We asked some friends to dinner a few nights ago, and just before they arrived C—— went into the hall and found an unknown young man, in a very smart, white, buttoned-up, linen European suit with starched collar, and white canvas shoes, standing on a chair in the middle of the hall, doing something to one of the lamps. When the man turned round, we saw, to our amazement, that he was Domingo—our second boy!
When he saw C——’s expression, the servant was quite frightened, not having any idea what crime he could be committing or have committed, but he very soon understood that if he did not take off those shoes and that coat he would be fired out of the house. I don’t think the poor creature meant any harm, in fact he was supposed to be got up in his best to do honour to our guests, but he fled at once to the Azotea, and has never been seen again except in the Filipino dress, which is a loose shirt rather like a Chinaman’s coat, only fastening up the middle, and with bare feet.

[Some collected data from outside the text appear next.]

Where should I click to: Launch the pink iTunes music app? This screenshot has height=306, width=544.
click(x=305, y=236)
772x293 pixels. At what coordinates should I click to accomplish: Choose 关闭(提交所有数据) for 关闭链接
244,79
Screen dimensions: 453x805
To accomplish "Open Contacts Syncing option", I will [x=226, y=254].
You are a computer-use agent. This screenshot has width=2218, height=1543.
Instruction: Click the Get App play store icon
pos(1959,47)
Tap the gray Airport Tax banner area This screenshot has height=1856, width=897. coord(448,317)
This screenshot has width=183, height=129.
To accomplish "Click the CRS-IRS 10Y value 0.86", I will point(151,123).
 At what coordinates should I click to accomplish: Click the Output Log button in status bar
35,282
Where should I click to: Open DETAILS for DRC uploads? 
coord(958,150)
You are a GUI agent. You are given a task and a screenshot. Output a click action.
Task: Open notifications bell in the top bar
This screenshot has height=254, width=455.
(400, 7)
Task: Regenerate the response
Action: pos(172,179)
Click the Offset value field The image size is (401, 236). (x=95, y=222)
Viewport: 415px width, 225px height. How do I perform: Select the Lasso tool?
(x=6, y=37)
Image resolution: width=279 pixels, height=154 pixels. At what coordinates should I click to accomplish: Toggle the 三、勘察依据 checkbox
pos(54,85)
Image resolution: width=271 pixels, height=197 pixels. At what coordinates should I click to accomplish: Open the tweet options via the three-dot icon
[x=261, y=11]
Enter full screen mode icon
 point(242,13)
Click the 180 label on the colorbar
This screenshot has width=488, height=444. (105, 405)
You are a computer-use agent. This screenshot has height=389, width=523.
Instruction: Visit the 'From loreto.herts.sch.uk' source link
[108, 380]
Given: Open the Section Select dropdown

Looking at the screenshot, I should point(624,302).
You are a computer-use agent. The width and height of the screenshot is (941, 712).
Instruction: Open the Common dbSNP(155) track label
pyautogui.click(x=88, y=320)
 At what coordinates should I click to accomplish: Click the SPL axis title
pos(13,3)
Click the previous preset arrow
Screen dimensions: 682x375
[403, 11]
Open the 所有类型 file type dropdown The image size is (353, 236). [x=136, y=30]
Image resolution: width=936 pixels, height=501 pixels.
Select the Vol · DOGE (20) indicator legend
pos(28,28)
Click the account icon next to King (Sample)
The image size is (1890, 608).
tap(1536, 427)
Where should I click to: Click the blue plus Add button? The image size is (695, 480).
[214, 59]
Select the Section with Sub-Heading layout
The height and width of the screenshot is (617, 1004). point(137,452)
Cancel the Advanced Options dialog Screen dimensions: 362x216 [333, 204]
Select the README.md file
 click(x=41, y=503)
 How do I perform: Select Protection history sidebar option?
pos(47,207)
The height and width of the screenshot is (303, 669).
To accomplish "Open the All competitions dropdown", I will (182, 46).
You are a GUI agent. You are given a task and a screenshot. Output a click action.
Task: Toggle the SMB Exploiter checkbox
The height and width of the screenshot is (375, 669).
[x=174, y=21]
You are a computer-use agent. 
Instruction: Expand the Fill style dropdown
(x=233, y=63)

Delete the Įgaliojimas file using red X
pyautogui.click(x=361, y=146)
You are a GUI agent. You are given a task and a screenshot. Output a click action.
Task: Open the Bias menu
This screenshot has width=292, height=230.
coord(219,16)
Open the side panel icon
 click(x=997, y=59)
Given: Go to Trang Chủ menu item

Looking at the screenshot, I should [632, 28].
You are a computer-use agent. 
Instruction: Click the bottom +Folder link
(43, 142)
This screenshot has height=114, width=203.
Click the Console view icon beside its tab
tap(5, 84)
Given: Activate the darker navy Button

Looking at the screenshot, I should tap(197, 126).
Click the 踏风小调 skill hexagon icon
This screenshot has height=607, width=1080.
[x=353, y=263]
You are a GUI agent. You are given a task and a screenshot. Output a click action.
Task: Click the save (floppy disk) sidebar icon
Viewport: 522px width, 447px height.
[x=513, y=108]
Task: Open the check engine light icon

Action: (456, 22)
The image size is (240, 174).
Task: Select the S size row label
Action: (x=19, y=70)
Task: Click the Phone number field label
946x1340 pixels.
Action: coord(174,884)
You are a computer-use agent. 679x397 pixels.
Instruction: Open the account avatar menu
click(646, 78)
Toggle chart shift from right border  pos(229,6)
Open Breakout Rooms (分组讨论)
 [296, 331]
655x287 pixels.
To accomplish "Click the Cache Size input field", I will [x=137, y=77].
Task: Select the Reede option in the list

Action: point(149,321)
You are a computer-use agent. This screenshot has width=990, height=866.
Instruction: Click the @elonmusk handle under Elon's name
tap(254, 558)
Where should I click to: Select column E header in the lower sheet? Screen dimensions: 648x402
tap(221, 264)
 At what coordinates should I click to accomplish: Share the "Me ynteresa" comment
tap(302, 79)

Yesterday the cook appeared, carrying four huge, tall orchid plants, with very green leaves and pale mauve flowers, such lovely things, which he suggested would look well in the sala, and I quite agreed, so we began to negotiate for them. The countryman who had brought the flowers was ushered to the back door, and there was understood to murmur that he wanted 2 pesos (four shillings) for the four plants, but the cook, who said this was muy caro, got him down to a peso and 20 cents; only, the people here use many terms applicable to the old coinage, such as real, peseta, and so on, which make it so extremely puzzling to discover what the price of things really is, that I found it difficult to make out what to give; but the cook fished out a peso and 20 cents out of a pile of money I put on the table, and the man picked the two coins up and went off quite content. In my ignorance, I thought it rather a shame to insist on so low a price for such lovely plants—and orchids, too! However, I have since found out that these plants grow wild in great profusion in the woods over in the Island of Guimaras, and that what I had paid was like giving a man at home two shillings for a bunch of primroses. In spite of this, I decline to consider myself swindled, or to be dissatisfied with my bargain.
When the orchids had been bought, I asked the cook where he proposed to find pots to put them in, and he smiled in a very superior fashion, and said they only wanted some earth and a piece of sacking to live in, and they could be kept alive by certain airings and drinks of water; and when I said, “Who is going to do all this?”
“Domingo, señora,” he said in a great hurry. “Domingo is the only one who really understands plants”—and he grinned and nodded his head with marvellous rapidity.
I rather fancied the placid Domingo would be told he knew about plants and have to attend to them, after the fashion of one or two other “jobs” I had noticed, but I thought it best not to interfere, as Domingo is twice the size of the cook, and ought to be able to look after himself. Later on I saw the two of them fixing the tall plants, with roots neatly tied up in sacking bags, to the walls of the sala, or rather, Domingo very adroitly tying and nailing up, while the cook stood by to talk twenty to the dozen, and came afterwards to me for approval.
We had a very amusing scene of this description at the very beginning, when we fixed up the mosquito nets, on which occasion all hands, myself included (with needle and cotton) did something tangible, while the cook devoted the time to talking and jabbering and hopping about, uncannily like a monkey.